# INSTRUCTIONS FOR THE TASK:
Put the listing, starting at the line that contains "Task: Open the" and ending at the end of the listing, into a two-column CSV with the headers request and answer, one row per request. Quote each field, replace line breaks with spaces, and leave the pictures out.

++++++++++

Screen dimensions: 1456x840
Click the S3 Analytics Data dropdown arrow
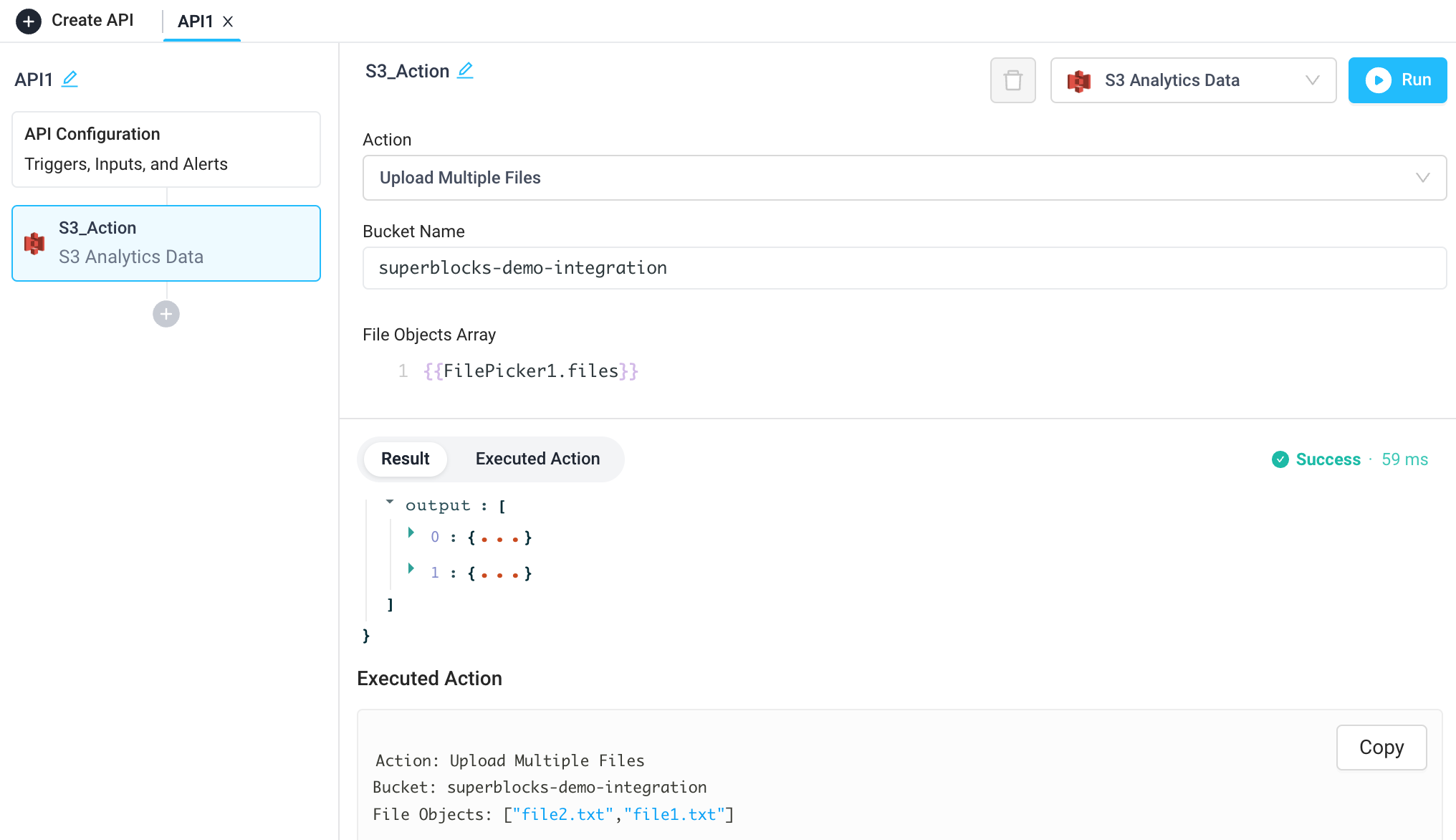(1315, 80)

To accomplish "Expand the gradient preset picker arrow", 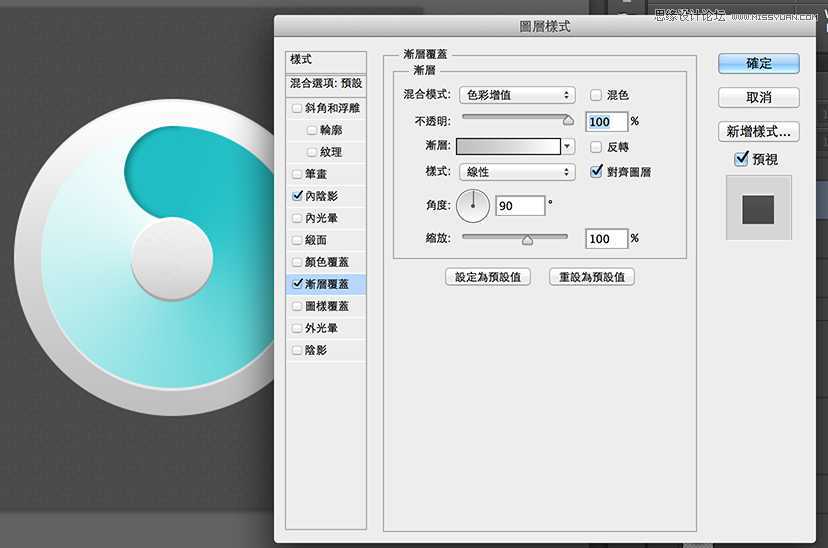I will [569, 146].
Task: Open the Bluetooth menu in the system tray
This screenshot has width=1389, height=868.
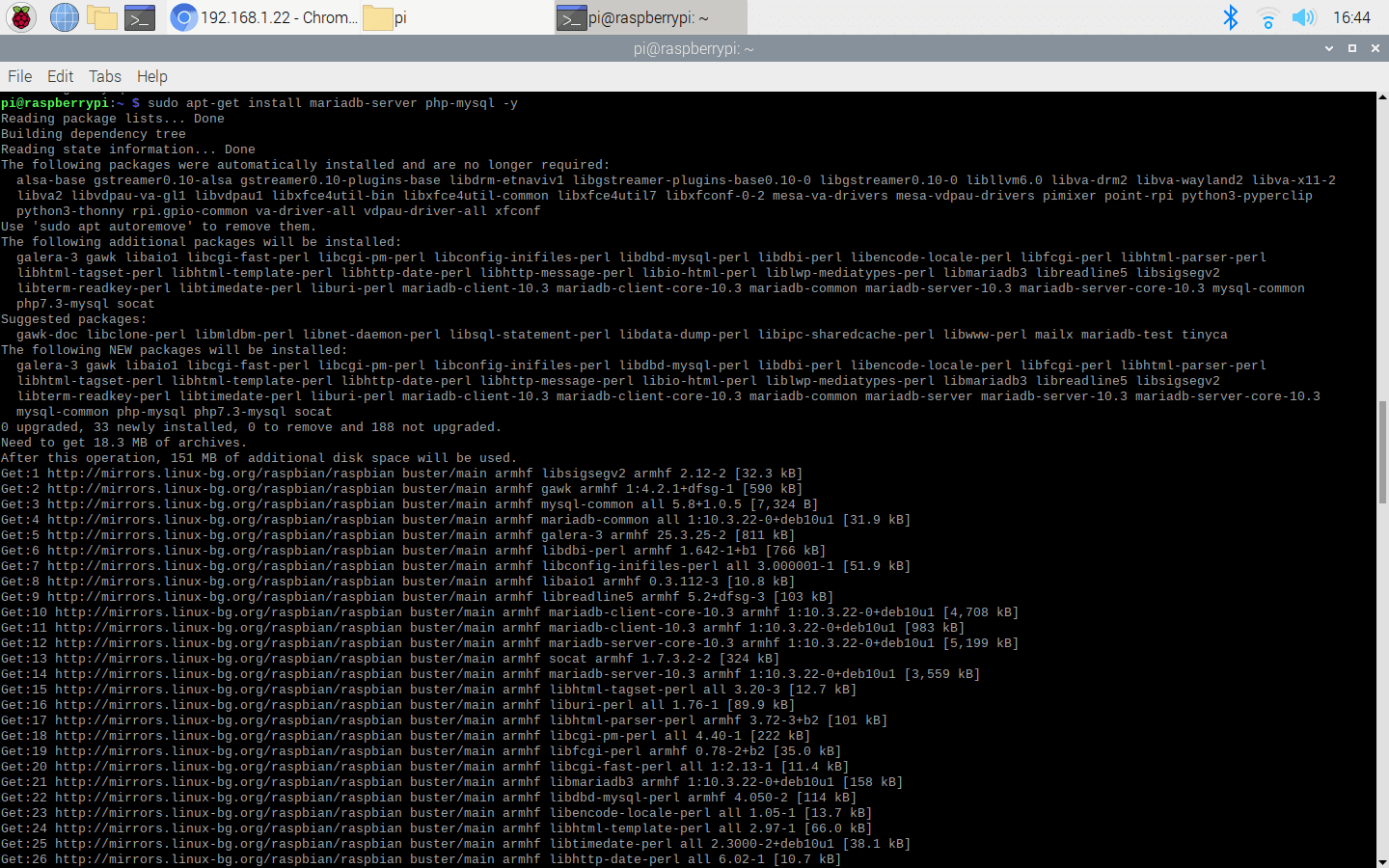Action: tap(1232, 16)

++++++++++

# RESPONSE:
request,answer
"Task: Open the Bluetooth menu in the system tray This screenshot has width=1389, height=868.","Action: tap(1232, 16)"